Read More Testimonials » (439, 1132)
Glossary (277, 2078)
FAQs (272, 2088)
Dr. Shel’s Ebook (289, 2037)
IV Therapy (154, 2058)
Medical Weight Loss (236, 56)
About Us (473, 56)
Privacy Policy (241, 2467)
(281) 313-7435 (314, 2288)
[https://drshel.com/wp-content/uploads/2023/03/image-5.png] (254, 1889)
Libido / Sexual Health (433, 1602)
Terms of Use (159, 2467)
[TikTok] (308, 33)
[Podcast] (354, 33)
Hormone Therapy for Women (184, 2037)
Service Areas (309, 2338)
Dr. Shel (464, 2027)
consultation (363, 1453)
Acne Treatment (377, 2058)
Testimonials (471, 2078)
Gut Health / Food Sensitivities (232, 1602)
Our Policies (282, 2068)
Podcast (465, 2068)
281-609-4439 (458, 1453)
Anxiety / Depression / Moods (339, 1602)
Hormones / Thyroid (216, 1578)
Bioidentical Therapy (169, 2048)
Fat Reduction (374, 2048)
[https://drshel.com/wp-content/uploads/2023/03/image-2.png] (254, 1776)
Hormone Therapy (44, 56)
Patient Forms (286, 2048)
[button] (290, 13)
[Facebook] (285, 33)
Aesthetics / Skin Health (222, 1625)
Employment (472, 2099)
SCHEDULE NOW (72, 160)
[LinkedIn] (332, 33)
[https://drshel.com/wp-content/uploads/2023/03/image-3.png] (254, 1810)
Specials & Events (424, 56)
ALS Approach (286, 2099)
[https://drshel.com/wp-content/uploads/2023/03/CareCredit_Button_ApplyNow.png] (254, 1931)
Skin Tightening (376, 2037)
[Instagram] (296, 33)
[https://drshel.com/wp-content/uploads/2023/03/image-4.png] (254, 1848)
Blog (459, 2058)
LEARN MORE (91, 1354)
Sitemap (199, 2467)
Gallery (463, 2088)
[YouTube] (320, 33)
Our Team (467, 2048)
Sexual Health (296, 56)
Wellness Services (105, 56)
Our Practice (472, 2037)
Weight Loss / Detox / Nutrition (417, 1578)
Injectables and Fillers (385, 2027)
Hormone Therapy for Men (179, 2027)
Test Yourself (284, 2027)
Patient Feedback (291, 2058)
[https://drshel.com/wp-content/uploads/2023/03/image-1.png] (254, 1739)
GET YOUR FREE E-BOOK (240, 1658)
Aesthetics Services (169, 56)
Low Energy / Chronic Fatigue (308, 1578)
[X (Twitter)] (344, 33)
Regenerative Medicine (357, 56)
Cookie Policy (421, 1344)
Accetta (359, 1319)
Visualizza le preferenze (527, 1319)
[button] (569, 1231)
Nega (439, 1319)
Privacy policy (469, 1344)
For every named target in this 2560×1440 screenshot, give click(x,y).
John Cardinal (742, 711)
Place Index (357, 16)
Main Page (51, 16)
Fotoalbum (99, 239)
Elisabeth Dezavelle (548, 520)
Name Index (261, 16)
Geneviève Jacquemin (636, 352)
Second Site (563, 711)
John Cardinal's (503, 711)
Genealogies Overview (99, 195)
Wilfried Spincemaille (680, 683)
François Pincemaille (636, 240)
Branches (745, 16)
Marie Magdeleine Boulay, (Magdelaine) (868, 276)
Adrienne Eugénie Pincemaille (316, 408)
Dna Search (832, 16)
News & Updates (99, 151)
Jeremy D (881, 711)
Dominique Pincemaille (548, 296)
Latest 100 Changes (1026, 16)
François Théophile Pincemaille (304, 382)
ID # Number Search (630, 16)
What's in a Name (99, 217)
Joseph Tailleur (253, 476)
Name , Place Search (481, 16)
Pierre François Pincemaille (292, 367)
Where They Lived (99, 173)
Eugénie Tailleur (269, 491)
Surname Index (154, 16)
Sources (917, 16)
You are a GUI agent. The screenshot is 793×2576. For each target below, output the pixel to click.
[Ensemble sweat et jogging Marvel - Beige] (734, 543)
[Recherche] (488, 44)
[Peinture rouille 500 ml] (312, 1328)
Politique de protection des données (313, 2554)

⁂

Reproducing the whole listing above is not the task. Copy exactly only the lines from the one with "Employment (472, 2099)" to the one with "ALS Approach (286, 2099)", both kept.

Employment (472, 2099)
SCHEDULE NOW (72, 160)
[LinkedIn] (332, 33)
[https://drshel.com/wp-content/uploads/2023/03/image-3.png] (254, 1810)
Specials & Events (424, 56)
ALS Approach (286, 2099)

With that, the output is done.